Since COVID-19 came onto the scene this past March here in the United States, the prospect of touring seemed like a grim one at most. For the most part, no one is sure when musicians and touring acts will be able to perform in live venues again. Touring artists hoping to play in the United States will now have to take on various legal costs to do so.
This past month, the United States Department of Homeland Security went under the radar with visa fee increases for artists touring to the United States. The fees are said to be up by 50% and are set to apply to both O and P visas. These visas typically cover both groups and individual artists, allowing them to work within the United States for a specified period.
O Visas are given to “Individuals with Extraordinary Ability or Achievement” and the price is set to rise from around $406 to $705, which is a 53% increase. P visas, on the other hand, which are given to artists or groups deemed “culturally unique,” will increase from $60 to $695 (a 51% increase). The United States Citizenship and Immigration Services announced these changes under the Department of Homeland Security only a few weeks ago.

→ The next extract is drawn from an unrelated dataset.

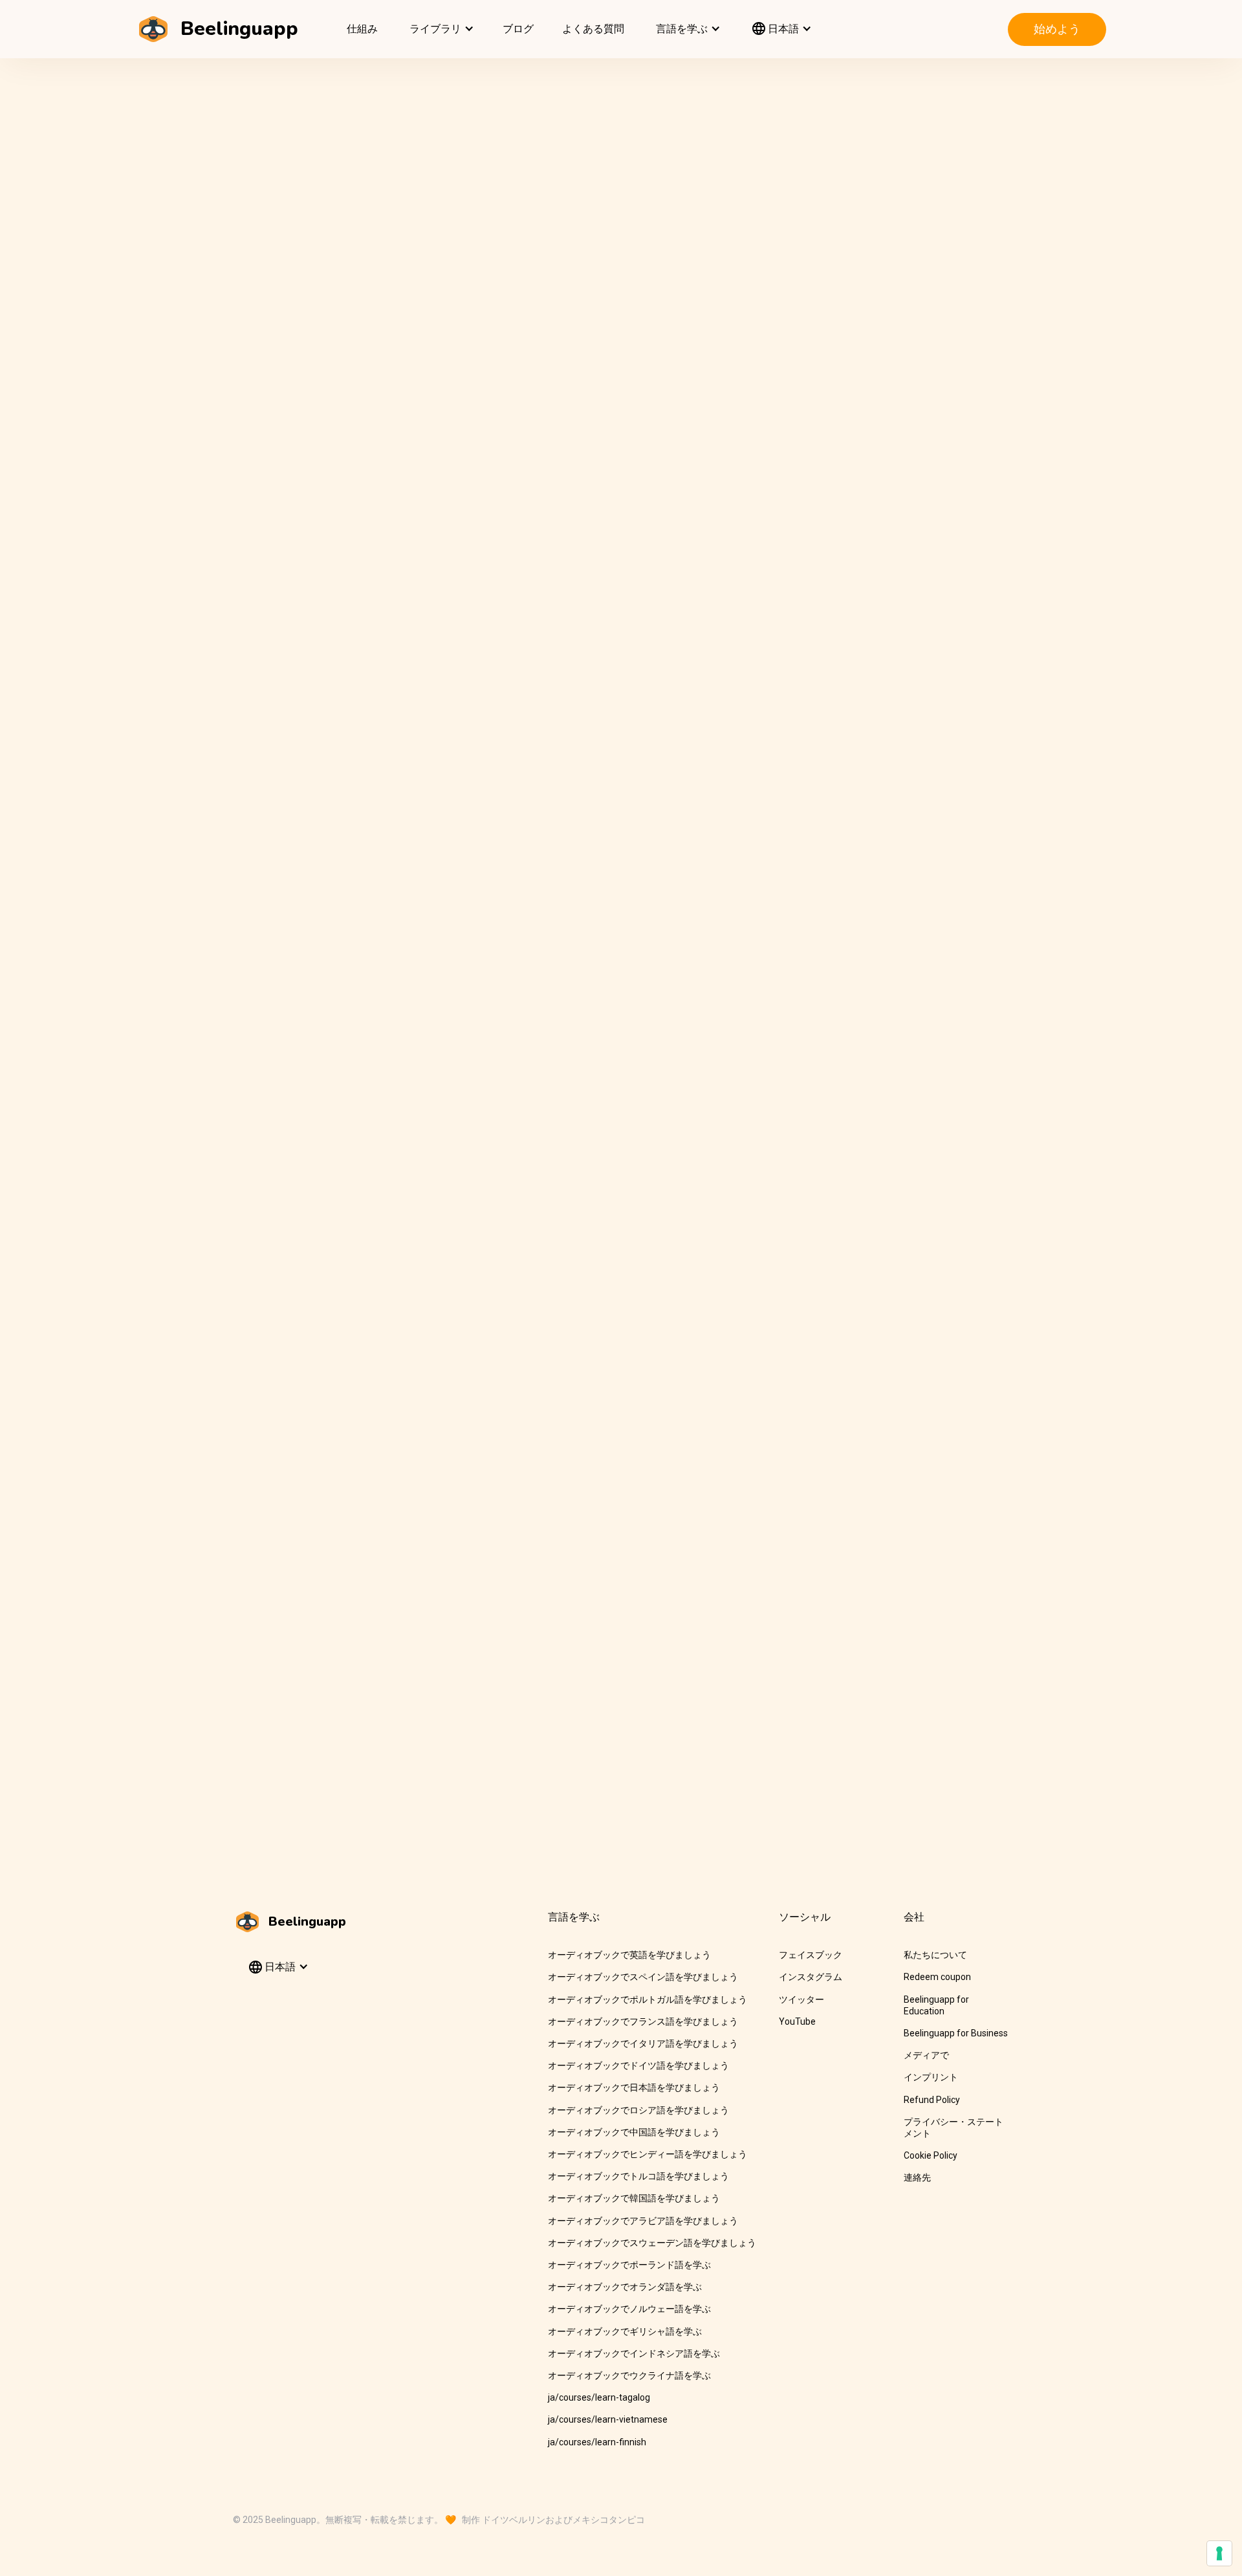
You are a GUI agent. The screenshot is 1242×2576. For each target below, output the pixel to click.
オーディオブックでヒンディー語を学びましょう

According to the USCIS, the increase in fees is due to a “conducted a comprehensive biennial fee review and determined that current fees do not recover the full cost of providing adjudication and naturalization services.”
In the second half of 2020, the USCIS took a loss of $1.1 billion in non-premium revenue. According to experts within the organization, the USCIS cannot absorb a revenue loss of that size while retaining the right amount of funds to sustain operations as they were before the pandemic hit.
This monumental decision has caused quite a stir within the realm of immigration attorneys. They say that this will increase the financial pressure that touring artists already feel when they come to play in the United States. Because the visa situation is fairly complicated, there are plenty of touring artists who hire their own immigration attorneys.
According to Matthew Covey, a Tamizdat immigration attorney, “the bigger problem here is that USCIS adjucation of the O and P regulations have become so arbitrary and onerous that most art institutions have been forced to hire attorneys to manage the process for them.”
Many believe these added legal costs are a catastrophic barrier for the cultural exchange we are used to here in the United States.
These changes aren’t anything new, though. Back in 2017, the Department of Homeland Security fought against the Visa Waiver Program, which allows artists to enter the United States as “nonworking tourists.” This program was a common workaround often used by artists so that they could perform at industry events without pay, such as South by Southwest concerts.
According to the USCIS, however, work that is both paid and unpaid is classified as “work.” During times of change in immigration policy, several music groups have been deported or denied entry to the country due to this renewed immigration enforcement.